▸ **Document**
/---
Studio album by Rogério Skylab
- Released: 1999 2022 (re-release)
- Recorded: 1999
- Studio: Estúdio Lagoa
- Genres: Experimental rock; art rock; post-punk; MPB;
- Length: 38:08
- Labels: Self-released Bilesky Discos (re-release)
- Producer: Robertinho do Recife

Rogério Skylab chronology
| Fora da Grei (1992) | Skylab (1999) | Skylab II (2000) |

Singles from Skylab
- "Matador de Passarinho" Released: 1999;

= Skylab (album) =

Skylab, also retroactively referred to as Skylab I, is the second studio album by the Brazilian musician Rogério Skylab, the first in his series of ten eponymous, numbered albums. It was self-released in 1999 and produced by Robertinho do Recife (famous for his previous collaborations with Xuxa Meneghel, Hermeto Pascoal, Fagner and Geraldo Azevedo, among others), who also played the guitar and did the musical arrangements. The album is notable for containing Skylab's most famous composition, "Matador de Passarinho", among other hits which became staples of his live performances, such as "Motosserra", "Matadouro de Almas", "Funérea" and "Naquela Noite", the latter a re-recording from his previous album, Fora da Grei. "Pedigree" was re-recorded twenty-three years later for Caos e Cosmos, Vol. 2. A music video for "No Cemitério" was released on December 31, 2025.
\---
▸ **Data rows**
/---
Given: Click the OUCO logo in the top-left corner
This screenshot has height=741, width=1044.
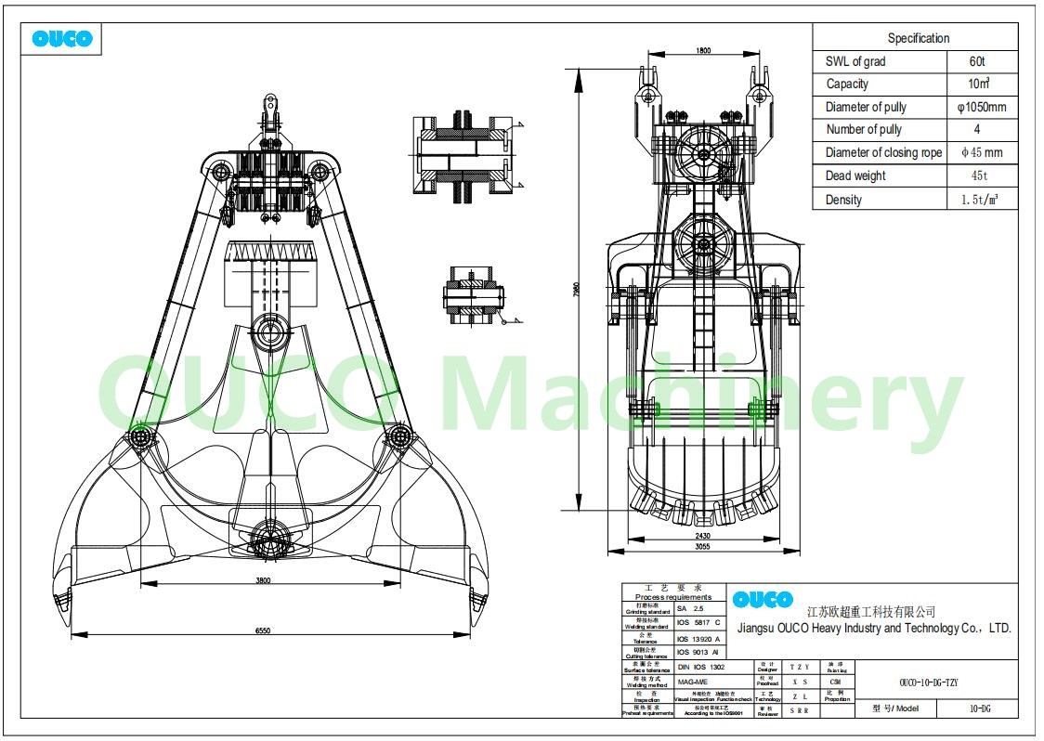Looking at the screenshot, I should (62, 39).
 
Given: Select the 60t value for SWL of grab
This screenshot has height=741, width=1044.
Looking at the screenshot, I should (976, 61).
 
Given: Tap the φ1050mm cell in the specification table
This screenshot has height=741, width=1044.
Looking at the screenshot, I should (982, 107).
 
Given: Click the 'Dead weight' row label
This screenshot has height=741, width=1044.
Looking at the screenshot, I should (855, 176).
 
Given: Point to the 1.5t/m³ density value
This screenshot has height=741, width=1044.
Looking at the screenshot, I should (979, 200).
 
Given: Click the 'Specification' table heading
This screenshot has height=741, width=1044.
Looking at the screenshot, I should (918, 38).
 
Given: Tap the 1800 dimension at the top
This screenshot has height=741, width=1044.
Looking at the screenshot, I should (702, 51).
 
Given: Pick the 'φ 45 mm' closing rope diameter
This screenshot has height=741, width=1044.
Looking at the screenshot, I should (982, 152).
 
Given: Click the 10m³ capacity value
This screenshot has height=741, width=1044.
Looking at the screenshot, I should (977, 84).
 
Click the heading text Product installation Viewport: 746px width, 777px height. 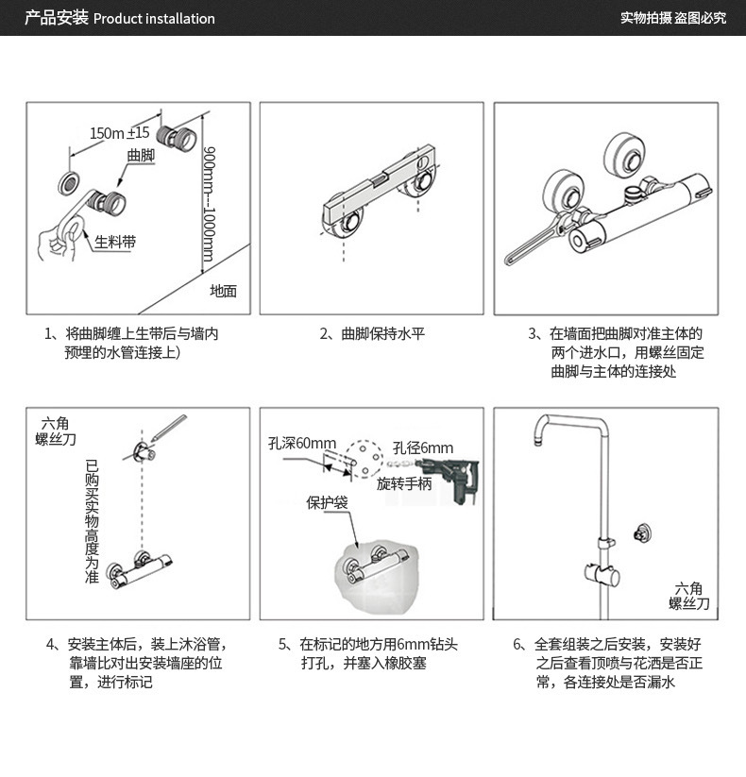[x=154, y=19]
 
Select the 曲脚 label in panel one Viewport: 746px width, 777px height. [x=140, y=154]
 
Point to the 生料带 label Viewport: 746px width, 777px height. [x=114, y=244]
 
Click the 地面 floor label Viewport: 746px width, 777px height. [x=223, y=291]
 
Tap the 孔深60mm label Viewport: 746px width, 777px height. [x=301, y=444]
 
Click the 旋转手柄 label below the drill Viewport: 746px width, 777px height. [x=403, y=484]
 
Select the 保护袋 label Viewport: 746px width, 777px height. [x=327, y=502]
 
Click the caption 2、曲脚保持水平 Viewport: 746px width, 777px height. [x=371, y=333]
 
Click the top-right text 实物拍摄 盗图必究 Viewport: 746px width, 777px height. [x=673, y=19]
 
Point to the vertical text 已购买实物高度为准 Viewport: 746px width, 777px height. [x=92, y=520]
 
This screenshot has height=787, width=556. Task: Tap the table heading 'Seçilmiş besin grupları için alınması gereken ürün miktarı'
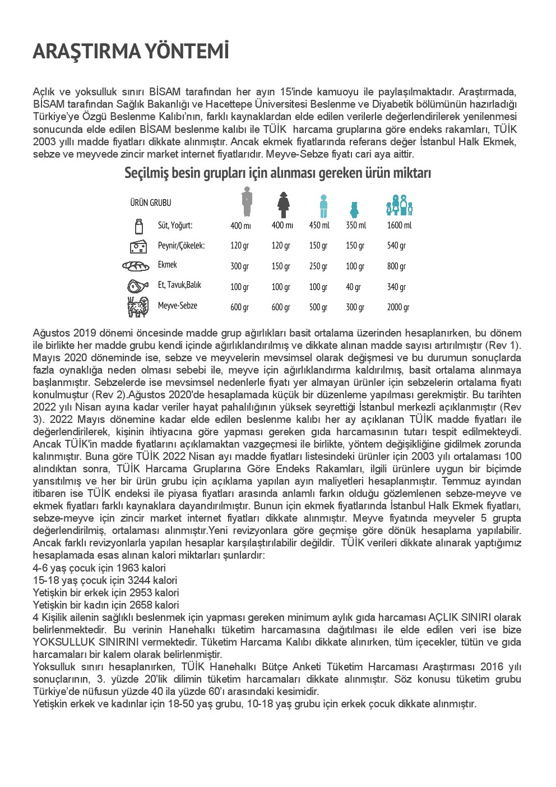277,173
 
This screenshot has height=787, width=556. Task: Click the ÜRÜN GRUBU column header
151,202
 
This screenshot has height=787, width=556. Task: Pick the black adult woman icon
284,205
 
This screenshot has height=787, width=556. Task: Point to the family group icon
399,205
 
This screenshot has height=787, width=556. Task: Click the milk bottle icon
137,226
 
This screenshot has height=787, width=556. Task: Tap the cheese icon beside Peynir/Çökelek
138,246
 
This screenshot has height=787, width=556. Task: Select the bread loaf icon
137,265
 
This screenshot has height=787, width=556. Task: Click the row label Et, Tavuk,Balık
179,285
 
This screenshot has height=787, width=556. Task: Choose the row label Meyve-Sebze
177,306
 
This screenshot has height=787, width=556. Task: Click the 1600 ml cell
399,225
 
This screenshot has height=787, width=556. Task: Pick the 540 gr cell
396,246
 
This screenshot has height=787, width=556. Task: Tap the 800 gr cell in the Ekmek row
396,266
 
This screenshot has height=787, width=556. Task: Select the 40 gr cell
353,287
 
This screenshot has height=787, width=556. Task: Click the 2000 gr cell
398,307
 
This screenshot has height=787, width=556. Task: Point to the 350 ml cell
355,225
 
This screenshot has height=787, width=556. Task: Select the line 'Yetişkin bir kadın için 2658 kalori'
106,605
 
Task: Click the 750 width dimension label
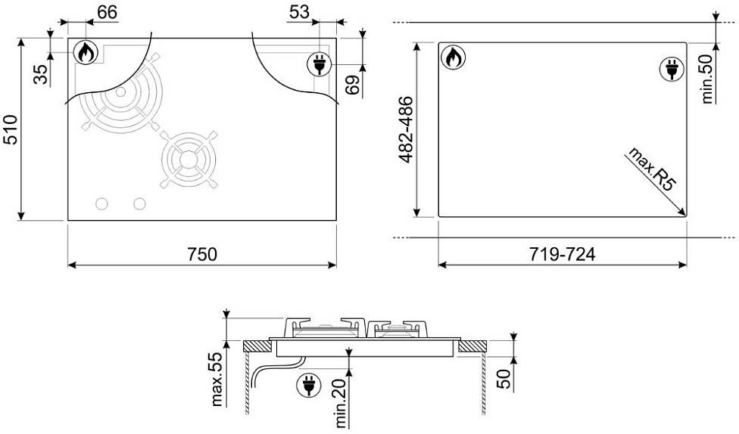click(x=202, y=254)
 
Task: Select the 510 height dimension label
click(x=11, y=129)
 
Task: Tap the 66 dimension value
click(x=107, y=12)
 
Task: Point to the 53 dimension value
click(x=299, y=12)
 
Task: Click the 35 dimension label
click(x=42, y=74)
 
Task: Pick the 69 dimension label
click(x=353, y=85)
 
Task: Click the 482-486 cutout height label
click(x=406, y=129)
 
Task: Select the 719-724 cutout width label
click(x=562, y=254)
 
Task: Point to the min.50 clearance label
click(x=708, y=78)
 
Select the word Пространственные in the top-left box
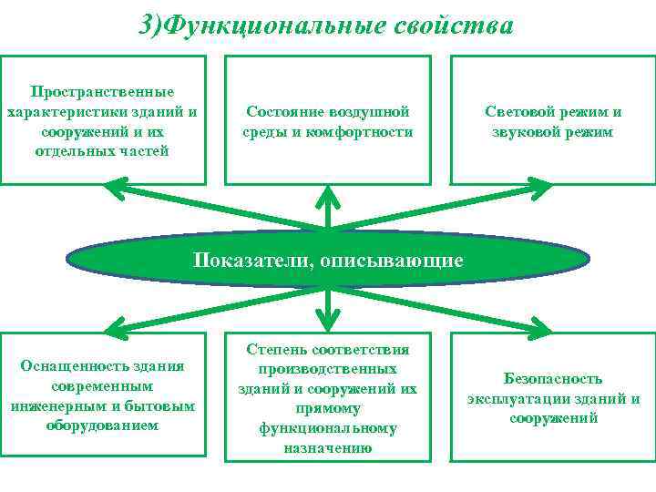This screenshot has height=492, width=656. tap(102, 92)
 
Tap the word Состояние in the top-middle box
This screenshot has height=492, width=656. tap(281, 112)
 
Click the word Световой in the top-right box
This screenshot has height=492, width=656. tap(520, 112)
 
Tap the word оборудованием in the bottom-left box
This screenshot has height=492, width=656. tap(102, 425)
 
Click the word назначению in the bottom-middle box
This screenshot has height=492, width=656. tap(327, 447)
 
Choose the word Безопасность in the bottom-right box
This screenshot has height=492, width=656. tap(553, 378)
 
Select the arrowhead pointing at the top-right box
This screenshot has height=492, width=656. tap(538, 187)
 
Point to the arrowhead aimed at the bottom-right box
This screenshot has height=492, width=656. tap(539, 327)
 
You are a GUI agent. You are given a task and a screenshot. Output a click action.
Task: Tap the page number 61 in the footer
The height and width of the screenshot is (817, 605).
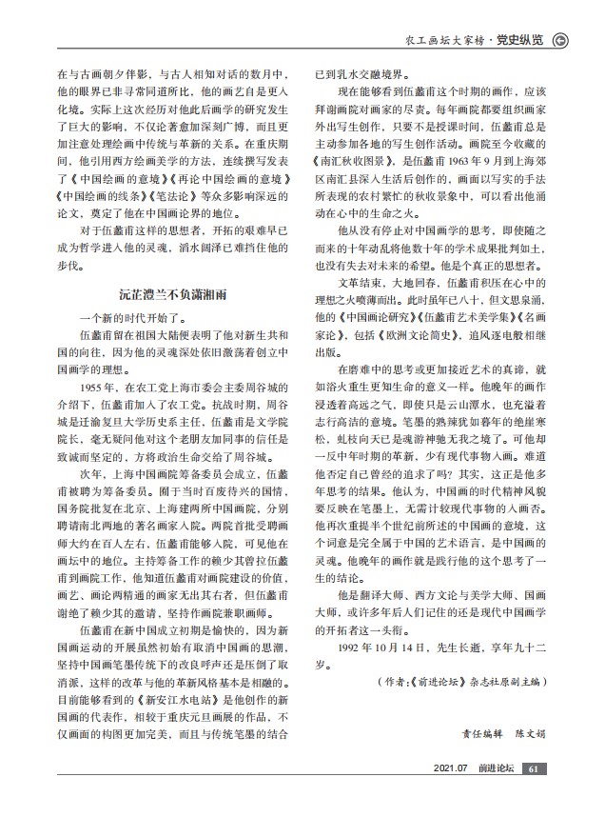(x=534, y=769)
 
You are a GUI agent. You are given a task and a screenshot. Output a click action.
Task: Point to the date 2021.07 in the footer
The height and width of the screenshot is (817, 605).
(x=450, y=769)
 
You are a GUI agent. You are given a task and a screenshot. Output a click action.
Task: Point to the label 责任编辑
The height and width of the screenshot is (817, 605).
(x=480, y=733)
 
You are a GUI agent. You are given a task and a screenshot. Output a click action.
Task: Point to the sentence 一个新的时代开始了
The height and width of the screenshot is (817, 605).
(x=128, y=319)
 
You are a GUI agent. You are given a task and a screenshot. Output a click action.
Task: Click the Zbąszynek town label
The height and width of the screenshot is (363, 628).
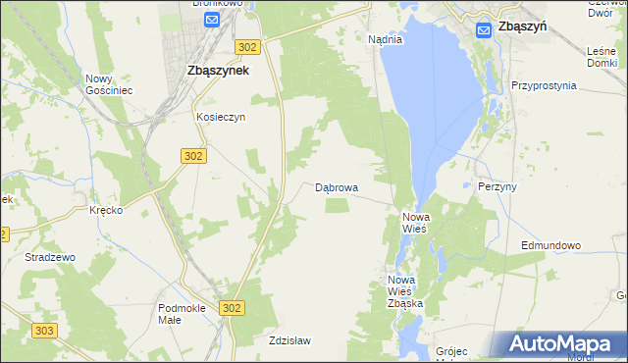[217, 71]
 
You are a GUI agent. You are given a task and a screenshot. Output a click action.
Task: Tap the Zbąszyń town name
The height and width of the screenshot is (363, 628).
[522, 28]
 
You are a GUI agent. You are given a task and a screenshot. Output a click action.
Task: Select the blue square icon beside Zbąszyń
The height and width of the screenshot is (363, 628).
[484, 30]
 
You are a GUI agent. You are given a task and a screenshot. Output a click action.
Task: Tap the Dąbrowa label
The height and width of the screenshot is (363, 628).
[337, 186]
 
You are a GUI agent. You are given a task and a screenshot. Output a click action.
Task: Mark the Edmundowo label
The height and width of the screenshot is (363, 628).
[551, 245]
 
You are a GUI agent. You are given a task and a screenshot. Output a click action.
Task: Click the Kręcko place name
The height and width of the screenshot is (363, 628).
[105, 211]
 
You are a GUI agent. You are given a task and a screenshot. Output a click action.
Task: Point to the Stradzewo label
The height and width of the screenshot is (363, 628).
[50, 257]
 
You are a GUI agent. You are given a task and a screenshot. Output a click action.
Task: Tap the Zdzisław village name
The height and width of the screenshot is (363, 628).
[289, 340]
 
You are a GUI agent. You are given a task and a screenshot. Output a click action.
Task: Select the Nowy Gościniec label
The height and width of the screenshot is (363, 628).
[109, 84]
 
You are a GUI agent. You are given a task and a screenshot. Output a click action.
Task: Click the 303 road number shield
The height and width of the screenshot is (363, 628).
[43, 332]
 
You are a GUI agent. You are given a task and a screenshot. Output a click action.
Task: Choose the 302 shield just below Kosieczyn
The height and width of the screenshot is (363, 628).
[193, 155]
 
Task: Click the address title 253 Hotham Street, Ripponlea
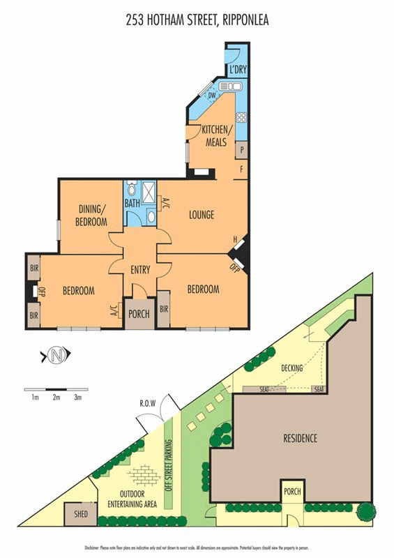(x=197, y=20)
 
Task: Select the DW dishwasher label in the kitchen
(x=212, y=96)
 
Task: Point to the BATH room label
(x=132, y=204)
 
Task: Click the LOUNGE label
(x=202, y=215)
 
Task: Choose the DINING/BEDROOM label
(x=92, y=216)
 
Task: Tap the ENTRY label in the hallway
(x=140, y=270)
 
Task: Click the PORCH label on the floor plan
(x=139, y=314)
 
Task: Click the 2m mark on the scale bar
(x=56, y=398)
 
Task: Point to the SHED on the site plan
(x=75, y=516)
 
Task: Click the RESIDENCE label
(x=301, y=438)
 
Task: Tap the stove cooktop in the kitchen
(x=242, y=117)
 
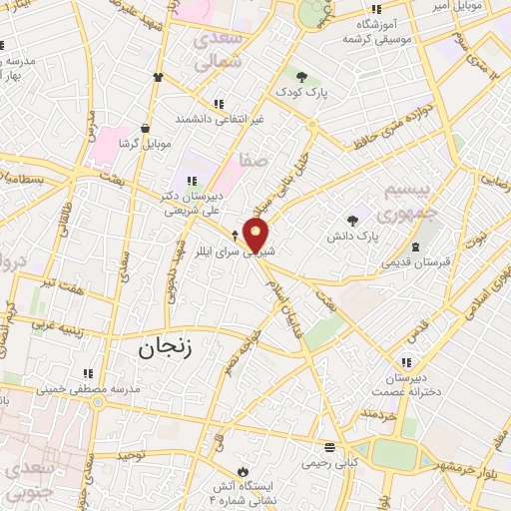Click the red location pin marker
(257, 236)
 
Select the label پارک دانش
(352, 238)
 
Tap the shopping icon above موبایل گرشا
(147, 128)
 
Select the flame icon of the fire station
(242, 470)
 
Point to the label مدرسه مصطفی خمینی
(98, 388)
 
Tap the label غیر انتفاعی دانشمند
(219, 119)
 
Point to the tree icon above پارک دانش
(351, 220)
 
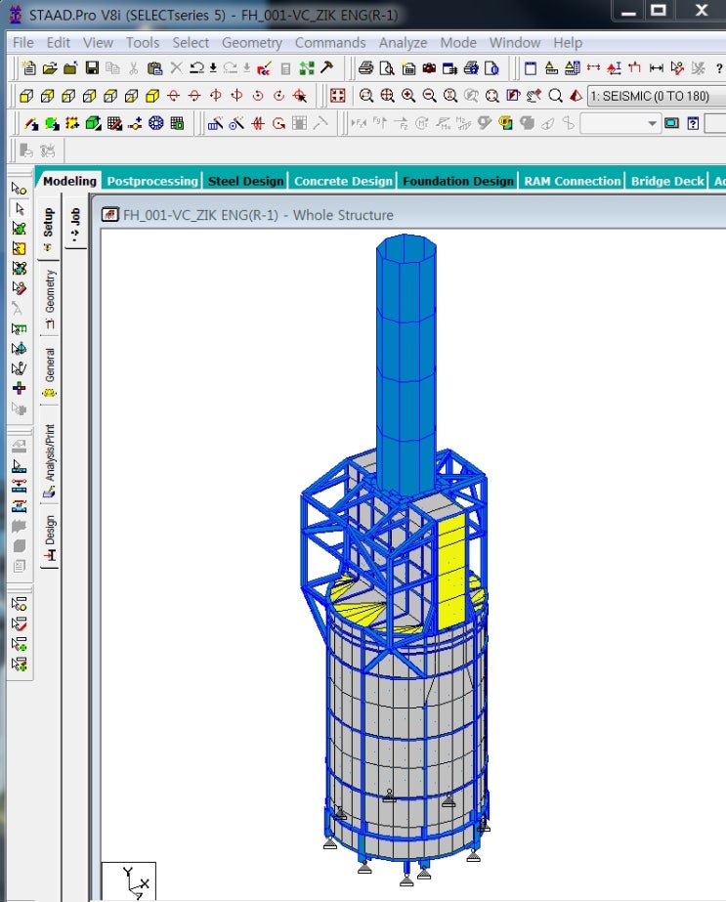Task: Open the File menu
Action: point(23,43)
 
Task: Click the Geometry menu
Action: point(252,43)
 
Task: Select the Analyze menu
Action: point(403,43)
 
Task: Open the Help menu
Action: point(568,43)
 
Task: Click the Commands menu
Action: point(330,43)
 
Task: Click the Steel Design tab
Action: point(245,181)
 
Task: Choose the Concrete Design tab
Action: point(343,181)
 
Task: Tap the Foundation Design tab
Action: point(457,181)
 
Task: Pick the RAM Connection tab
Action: point(572,181)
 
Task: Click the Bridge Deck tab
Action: point(667,181)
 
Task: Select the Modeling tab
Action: point(69,181)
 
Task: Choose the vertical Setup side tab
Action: point(49,230)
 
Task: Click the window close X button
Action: point(701,11)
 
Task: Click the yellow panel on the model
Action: point(450,572)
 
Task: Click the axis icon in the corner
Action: point(130,881)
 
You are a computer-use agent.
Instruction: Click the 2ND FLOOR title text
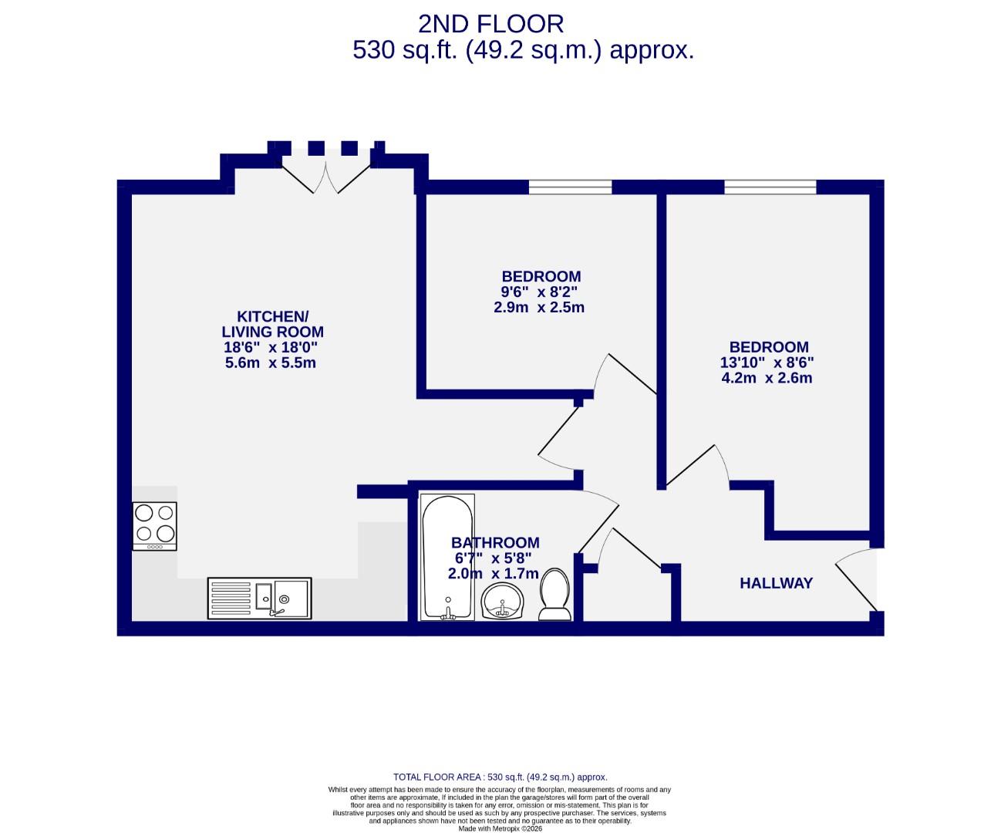(x=490, y=24)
\---
▸ **Directives**
1 > Who produced the Skylab album, according to the article about it?
2 > Write out the part of the Skylab album article from "- Recorded: 1999" up to and including "Bilesky Discos (re-release)".
3 > Extend the article on Rogério Skylab's album Skylab beyond its last sentence.
None of the data is needed.

▸ **Task-by-task results**
1 > Robertinho do Recife produced it.

2 >
- Recorded: 1999
- Studio: Estúdio Lagoa
- Genres: Experimental rock; art rock; post-punk; MPB;
- Length: 38:08
- Labels: Self-released Bilesky Discos (re-release)

3 >
The album can be downloaded for free on Skylab's official website. In 2022 it was re-issued in a limited, vinyl edition by Bilesky Discos.

Professional ratings
Review scores
| Source | Rating |
| Brazilian Music Review | (favorable) link |

==Background==
Seven years after the release of his critically acclaimed debut Fora da Grei, Skylab thought it was time for him to sign with a record label to fulfill one of his "life-long dreams", and so went to Robertinho do Recife for help, since "at the time he was the one who appointed a new name for the big labels". However, after the album was released, Skylab was slightly unsatisfied with the final product, claiming that he had little creative control over production and that it had "way too much keyboards", what led him to give up signing with labels and taking a "do-it-yourself approach" for his subsequent albums.

==Critical reception==
Brazilian Music Review gave Skylab a favorable review, saying that "while the songs lack harmonically, [Skylab] is able to express himself stylistically quite well", and that "even though the songs have macabre titles and lyrics, the comical air and the Sprechgesang-esque singing style change completely the grim tone".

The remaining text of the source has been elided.